◆ **DATASET ROWS**:
---

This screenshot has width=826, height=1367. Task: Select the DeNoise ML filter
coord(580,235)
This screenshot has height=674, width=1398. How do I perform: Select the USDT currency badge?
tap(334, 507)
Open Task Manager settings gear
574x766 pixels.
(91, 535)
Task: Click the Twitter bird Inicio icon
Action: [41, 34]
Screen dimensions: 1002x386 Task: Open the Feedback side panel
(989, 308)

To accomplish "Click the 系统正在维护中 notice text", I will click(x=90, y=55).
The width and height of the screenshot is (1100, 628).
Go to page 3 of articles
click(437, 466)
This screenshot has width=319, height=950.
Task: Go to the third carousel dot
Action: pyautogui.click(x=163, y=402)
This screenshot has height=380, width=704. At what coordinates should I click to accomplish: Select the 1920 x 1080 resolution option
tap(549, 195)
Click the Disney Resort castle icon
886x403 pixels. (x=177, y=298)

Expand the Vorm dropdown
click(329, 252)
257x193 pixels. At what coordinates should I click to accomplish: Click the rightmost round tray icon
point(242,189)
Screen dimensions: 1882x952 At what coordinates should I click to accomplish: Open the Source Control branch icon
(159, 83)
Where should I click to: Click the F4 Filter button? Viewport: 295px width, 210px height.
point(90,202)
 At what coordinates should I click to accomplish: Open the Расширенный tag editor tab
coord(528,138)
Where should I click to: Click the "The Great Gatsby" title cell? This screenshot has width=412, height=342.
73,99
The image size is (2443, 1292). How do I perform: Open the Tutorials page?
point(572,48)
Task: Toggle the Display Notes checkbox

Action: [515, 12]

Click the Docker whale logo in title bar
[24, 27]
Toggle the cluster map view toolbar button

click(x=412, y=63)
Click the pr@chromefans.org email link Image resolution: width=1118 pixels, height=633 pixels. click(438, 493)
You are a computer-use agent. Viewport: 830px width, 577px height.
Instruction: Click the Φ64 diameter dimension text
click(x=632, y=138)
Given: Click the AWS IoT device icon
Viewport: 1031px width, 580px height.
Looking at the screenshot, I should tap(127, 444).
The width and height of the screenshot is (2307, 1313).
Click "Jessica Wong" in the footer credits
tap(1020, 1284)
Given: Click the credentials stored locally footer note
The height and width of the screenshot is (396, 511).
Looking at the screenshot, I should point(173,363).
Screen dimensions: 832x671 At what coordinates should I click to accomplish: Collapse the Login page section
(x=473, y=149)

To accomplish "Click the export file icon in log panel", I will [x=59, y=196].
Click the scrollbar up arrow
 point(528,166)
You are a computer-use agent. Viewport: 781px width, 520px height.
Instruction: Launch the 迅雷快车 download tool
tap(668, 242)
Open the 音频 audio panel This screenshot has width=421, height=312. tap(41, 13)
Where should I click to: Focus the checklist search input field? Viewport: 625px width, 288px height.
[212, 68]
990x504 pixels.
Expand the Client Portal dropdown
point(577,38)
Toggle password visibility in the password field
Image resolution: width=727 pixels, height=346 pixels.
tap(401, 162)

---

◆ **EXERCISE TASK**: Rewrite the records starting at the line that contains "tag editor tab" and ending at the line that contains "Click the pr@chromefans.org", with both of those lines and the requests included. Offset each coordinate in the answers by adding 65 to it.

◆ **THE ANSWER**:
 At what coordinates should I click to accomplish: Open the Расширенный tag editor tab
coord(593,203)
Where should I click to: Click the "The Great Gatsby" title cell? This screenshot has width=412, height=342.
138,164
The image size is (2443, 1292). How do I perform: Open the Tutorials page?
point(637,113)
Task: Toggle the Display Notes checkbox

Action: [580, 77]

Click the Docker whale logo in title bar
[89, 92]
Toggle the cluster map view toolbar button

click(x=477, y=128)
Click the pr@chromefans.org email link Image resolution: width=1118 pixels, height=633 pixels. click(503, 558)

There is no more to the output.